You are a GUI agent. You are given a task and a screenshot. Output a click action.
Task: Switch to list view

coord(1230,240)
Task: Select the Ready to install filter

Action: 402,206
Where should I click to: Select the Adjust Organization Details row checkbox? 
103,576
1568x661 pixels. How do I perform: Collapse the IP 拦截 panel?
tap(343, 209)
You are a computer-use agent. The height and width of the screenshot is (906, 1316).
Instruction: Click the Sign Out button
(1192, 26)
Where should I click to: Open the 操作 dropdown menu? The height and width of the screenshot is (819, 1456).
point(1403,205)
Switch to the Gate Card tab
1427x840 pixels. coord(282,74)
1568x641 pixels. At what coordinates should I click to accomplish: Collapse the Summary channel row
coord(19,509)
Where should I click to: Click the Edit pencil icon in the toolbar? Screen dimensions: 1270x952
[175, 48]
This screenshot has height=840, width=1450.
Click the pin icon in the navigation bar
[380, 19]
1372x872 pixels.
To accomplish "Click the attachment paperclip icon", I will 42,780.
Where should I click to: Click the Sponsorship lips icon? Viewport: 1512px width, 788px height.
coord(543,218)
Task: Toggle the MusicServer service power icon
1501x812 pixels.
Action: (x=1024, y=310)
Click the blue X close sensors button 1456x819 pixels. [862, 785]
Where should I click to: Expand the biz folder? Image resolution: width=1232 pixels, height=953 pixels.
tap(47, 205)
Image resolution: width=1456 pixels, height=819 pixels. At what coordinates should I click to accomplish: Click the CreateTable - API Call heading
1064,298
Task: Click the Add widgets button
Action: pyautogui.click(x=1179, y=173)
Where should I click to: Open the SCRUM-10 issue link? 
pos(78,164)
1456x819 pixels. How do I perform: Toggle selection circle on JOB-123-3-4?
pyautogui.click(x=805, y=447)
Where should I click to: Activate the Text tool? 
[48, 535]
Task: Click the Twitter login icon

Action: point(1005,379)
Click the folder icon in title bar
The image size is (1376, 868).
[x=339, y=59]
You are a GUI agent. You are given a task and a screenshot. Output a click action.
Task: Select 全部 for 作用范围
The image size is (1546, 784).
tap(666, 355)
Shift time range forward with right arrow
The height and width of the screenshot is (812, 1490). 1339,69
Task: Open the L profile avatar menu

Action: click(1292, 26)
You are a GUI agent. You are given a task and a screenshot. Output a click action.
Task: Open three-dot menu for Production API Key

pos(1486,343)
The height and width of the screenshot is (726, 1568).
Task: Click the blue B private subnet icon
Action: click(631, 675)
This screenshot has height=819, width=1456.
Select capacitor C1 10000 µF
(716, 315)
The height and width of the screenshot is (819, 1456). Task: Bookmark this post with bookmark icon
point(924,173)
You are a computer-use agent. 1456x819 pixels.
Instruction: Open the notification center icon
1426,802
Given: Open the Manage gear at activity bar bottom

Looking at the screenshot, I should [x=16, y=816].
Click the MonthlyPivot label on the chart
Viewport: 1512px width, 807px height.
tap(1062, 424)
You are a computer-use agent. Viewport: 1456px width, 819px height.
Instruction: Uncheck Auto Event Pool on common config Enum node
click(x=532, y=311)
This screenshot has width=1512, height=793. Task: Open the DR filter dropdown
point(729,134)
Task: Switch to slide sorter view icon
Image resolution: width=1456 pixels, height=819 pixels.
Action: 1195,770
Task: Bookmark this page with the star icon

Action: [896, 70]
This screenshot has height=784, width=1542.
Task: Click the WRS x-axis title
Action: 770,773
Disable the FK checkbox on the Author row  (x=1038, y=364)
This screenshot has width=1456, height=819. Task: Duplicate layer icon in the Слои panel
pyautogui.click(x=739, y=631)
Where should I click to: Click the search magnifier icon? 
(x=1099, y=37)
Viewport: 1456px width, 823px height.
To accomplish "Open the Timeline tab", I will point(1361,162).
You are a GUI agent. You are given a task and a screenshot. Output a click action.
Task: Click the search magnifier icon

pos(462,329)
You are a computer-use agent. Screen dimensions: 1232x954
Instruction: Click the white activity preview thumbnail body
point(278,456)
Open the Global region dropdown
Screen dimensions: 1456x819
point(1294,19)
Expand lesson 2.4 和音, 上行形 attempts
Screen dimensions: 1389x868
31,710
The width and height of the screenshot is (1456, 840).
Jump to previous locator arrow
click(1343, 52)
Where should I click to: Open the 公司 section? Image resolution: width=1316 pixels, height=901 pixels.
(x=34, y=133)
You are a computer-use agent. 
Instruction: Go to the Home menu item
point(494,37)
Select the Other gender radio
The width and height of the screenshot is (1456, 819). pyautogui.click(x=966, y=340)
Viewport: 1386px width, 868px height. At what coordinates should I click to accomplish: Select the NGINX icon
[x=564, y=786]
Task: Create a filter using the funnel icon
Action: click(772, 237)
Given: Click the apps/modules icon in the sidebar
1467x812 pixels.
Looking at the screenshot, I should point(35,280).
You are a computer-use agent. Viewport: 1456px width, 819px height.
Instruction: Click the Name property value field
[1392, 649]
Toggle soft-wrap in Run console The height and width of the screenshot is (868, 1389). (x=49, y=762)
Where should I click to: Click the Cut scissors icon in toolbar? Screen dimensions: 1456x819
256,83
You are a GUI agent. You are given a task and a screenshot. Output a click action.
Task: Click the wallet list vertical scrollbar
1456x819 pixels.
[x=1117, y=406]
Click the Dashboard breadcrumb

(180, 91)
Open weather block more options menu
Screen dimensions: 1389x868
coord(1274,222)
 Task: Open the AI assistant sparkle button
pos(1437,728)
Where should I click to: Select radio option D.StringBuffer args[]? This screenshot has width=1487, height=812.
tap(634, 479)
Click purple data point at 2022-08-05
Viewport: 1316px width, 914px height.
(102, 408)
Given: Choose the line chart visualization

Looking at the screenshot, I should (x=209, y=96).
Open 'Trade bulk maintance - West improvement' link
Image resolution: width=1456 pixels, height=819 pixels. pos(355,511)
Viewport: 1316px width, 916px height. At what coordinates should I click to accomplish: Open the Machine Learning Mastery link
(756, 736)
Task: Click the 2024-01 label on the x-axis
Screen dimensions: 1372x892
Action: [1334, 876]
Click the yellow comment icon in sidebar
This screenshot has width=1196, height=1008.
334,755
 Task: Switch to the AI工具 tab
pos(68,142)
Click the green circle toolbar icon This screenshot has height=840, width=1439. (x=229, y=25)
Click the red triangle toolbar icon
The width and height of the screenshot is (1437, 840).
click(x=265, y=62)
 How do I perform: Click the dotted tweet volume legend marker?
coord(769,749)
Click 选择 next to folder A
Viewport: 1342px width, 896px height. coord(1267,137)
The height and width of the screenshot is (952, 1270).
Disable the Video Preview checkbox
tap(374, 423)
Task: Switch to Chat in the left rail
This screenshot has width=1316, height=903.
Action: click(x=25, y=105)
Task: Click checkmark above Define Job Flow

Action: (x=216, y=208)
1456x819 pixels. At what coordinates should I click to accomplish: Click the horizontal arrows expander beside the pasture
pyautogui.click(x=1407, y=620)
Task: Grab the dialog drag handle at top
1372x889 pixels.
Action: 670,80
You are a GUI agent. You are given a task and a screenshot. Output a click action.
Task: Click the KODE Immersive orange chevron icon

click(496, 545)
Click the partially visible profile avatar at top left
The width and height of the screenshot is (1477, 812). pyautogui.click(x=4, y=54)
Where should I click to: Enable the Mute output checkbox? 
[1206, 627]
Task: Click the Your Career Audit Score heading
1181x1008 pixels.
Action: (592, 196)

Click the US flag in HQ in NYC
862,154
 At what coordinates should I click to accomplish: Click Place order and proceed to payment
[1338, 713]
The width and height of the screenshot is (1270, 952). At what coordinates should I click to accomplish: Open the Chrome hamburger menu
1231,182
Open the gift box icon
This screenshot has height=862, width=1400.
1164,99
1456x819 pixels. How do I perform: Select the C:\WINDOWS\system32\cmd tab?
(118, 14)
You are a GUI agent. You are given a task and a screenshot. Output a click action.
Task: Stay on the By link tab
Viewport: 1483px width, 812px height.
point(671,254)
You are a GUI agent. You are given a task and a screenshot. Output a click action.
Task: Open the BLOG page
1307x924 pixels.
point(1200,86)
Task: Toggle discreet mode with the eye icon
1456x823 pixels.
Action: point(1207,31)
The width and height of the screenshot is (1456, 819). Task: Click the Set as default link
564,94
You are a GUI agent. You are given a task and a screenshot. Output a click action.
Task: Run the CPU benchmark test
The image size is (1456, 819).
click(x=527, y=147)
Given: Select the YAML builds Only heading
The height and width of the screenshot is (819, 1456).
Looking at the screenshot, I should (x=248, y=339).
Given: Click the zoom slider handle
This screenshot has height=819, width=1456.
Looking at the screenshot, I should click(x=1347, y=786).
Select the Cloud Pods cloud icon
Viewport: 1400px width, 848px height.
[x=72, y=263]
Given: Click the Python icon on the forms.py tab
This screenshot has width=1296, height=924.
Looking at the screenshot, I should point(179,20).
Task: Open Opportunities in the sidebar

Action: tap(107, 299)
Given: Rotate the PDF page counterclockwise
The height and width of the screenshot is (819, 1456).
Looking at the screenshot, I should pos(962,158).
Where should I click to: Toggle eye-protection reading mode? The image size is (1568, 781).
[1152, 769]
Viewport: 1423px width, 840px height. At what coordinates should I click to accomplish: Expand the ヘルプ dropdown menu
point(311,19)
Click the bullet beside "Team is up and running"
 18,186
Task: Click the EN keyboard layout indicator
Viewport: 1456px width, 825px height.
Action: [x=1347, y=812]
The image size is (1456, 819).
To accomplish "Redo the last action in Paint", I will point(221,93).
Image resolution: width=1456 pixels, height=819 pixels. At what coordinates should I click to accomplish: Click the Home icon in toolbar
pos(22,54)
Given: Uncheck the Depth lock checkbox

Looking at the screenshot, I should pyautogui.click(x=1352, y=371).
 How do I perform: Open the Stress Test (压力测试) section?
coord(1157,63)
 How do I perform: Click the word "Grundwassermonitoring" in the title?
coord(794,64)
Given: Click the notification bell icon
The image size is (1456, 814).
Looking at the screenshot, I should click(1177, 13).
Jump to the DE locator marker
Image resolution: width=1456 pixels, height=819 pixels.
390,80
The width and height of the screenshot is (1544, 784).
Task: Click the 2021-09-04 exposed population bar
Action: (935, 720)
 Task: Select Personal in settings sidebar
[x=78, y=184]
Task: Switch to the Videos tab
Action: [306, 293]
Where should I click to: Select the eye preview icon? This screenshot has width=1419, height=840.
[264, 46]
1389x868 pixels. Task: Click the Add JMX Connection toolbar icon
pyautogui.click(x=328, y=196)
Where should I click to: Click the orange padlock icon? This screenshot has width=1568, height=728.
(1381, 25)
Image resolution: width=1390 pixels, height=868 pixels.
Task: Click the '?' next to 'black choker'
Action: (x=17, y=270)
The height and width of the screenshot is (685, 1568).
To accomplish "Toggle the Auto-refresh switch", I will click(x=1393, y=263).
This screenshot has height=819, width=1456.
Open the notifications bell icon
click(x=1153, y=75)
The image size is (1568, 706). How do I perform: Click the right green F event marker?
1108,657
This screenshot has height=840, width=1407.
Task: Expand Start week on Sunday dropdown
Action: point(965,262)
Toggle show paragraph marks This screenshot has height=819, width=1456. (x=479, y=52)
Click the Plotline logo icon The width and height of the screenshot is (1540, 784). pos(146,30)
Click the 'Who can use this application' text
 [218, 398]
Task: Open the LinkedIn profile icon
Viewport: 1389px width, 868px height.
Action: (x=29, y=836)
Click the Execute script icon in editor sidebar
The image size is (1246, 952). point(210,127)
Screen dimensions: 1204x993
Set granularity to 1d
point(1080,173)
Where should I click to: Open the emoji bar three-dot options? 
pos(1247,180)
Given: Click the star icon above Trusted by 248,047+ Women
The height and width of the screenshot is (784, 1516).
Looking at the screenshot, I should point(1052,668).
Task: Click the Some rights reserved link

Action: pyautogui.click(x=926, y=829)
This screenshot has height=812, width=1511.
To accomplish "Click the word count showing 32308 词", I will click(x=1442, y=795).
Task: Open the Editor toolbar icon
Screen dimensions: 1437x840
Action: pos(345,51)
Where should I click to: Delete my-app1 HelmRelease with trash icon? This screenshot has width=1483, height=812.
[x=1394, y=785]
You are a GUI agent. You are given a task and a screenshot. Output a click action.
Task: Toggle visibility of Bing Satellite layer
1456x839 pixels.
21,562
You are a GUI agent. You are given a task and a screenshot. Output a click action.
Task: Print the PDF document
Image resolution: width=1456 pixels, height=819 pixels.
------------------------------------------------
## What the exercise asks:
Among the lines above, find those with the string "will" and copy them.

## Solution below:
To accomplish "Click the attachment paperclip icon", I will 42,780.
To accomplish "Open the Timeline tab", I will point(1361,162).
To accomplish "Redo the last action in Paint", I will point(221,93).
To accomplish "Toggle the Auto-refresh switch", I will click(x=1393, y=263).
To accomplish "Click the word count showing 32308 词", I will click(x=1442, y=795).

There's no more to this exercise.